Sie sollten die jüngsten Kursprünge bei den Aktien und beim Euro einfach ignorieren. Das Chaos ist noch lange nicht ausgestanden … erst recht nicht durch so einen Schuss aus der Hüfte. Bevor sich der Staub wieder gelegt hat, wird ein bedeutender Teil der Eurozone und der Banken zusammengebrochen sein.

Ja, ich glaube sogar, dass der Zusammenbruch des Euros durch einen Austritt Deutschlands ausgelöst werden könnte. Dr. Pippa Malmgren ist auch dieser Meinung. Sie war Wirtschaftsberaterin unter George W. Bush und arbeitete als Beraterin für die Deutsche Bank. Laut Malmgren wird die Deutsche Mark bereits gedruckt, um sich so auf einen möglichen Austritt vorzubereiten. Darüber hinaus erklärte sie, dass:

„der Gesellschaftsvertrag zwischen den deutschen Bürgern und ihren Führern … aufgrund ihrer Geschichte [eine Schuldenmonetisierung] ausschließt … Deutschland hat bereits darauf hingewiesen, dass die Notwendigkeit eines neuen EU-Vertrags besteht, der eine fiskalische Harmonisierung, Strafzahlungen für diejenigen, die gegen die Maastricht-Regeln verstoßen, sowie weitere Maßnahmen beinhalten würde, mit denen der Schutz Europas gegen die wirtschaftlichen Ausfallrisiken gestärkt würde.“

Sollte es stimmen, was Malmgren sagt, würde der Euro komplett in sich zusammenbrechen. Deutschland wird gemeinhin als das EU-Land erachtet, das über die stärkste Bilanz verfügt, und das obwohl … das reale Schulden/BSP-Verhältnis bei über 200% liegt.

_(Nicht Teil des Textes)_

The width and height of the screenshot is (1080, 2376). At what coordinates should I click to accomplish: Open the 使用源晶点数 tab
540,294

Vergleicht man die PIIGS-Länder jedoch mit Deutschland, dann ist Deutschland aus fiskalischer Sicht immer noch grundsolide aufgestellt. Es ist der größte Wirtschaftsraum innerhalb der Europäischen Union. Sollte Deutschland aus der Eurozone aussteigen – 70% der Deutschen sind der Auffassung, der Euro habe keine Zukunft – wird es in Europa zu einer Pleitewelle kommen, die in Griechenland ihren Anfang nimmt und sich dann auf die anderen PIIGS-Länder ausweitet.

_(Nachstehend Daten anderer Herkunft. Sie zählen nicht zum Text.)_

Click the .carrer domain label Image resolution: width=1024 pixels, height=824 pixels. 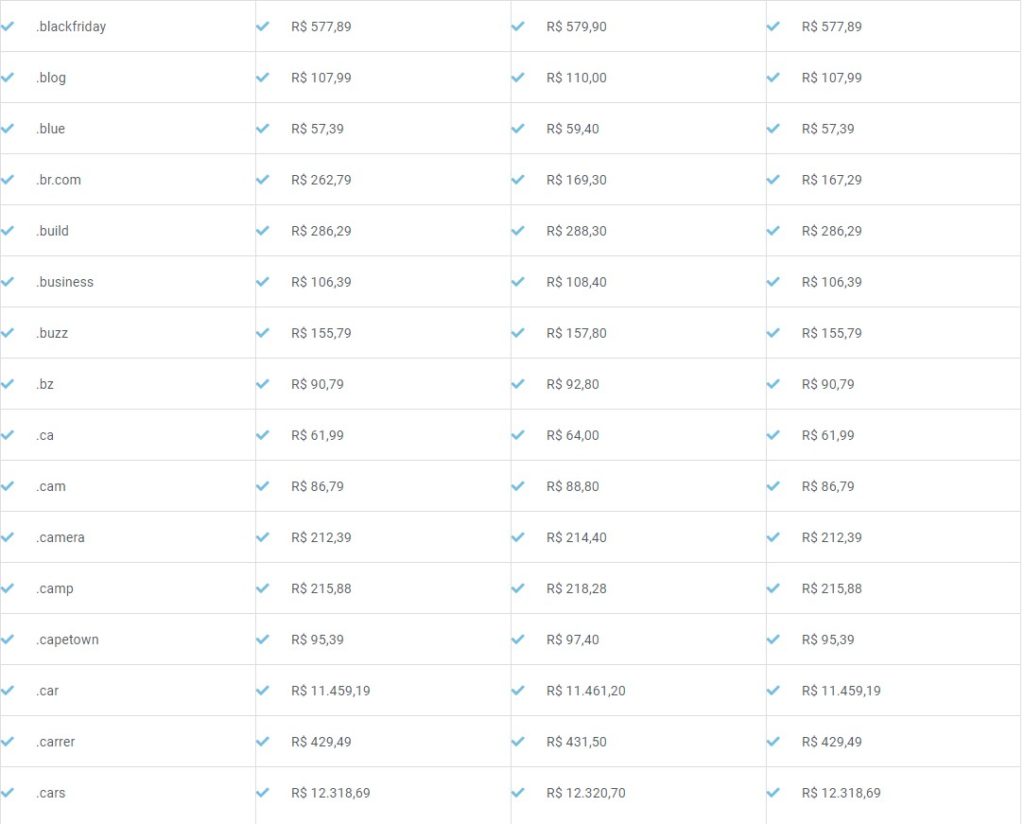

Erste Entwicklungen in diese Richtung konnten wir ja bereits beobachten. Am 11.09.2011 erklärte der Vizekanzler Philipp Rösler, dass sich Deutschland nicht an weiteren Rettungsmaßnahmen beteiligen würde. Jeder Politiker, der weitere Rettungspakete beschließt, begeht politischen Selbstmord.

Und dann gibt es ja auch noch die Meldungen, dass Sarkozy und Merkel sich bei den jüngsten Treffen bereits gegenseitig angeschrien haben. Frankreich verkündete, dass es nun Pläne in Erwägung ziehen würde, seine Banken zu verstaatlichen, sollte dies notwendig werden. Und Deutschland hat mehr als nur einen Hinweis gegeben, dass man die Situation als unerträglich erachtet.

Hinter den Kulissen braut sich etwas sehr schlechtes zusammen. Die Gespräche zwischen Merkel und Sarkozy, die Leerverkaufsverbote, das Aussetzen des Handels mit bestimmten Aktien, der gehebelte EFSF, die Andeutungen einer dritten Runde der quantitativen Lockerung seitens der US-Notenbank – all das sagt uns, dass sich das Finanzsystem im Alarmzustand DEFCON 1 befindet, Alarmstufe Rot.

Ignorieren Sie die Entwicklung am Aktienmarkt. Aktien sind immer die letzten, die irgendetwas mitbekommen. Die Kreditmärkte sind heute bereits wieder genauso gestört wie im Jahre 2008, und auch das Bankensystem gibt Warnsignale ab. Wenn Sie sich bisher noch nicht auf einen systemischen Zusammenbruch vorbereitet haben, dann ist jetzt die Zeit, dies zu tun.

Wir sind jetzt buchstäblich nur noch wenige Monate, wenn nicht gar Wochen von dem Zeitpunkt entfernt, wo die europäischen Banken zu Boden krachen. Was im Jahre 2008 geschah, war nur die Aufwärmphase. Die wirklich entscheidenden Ereignisse werden sich in den kommenden 14 Monaten abspielen, und diese Entwicklung wird mit einer Vielzahl von Konzern-, Finanz- und Staatspleiten einhergehen.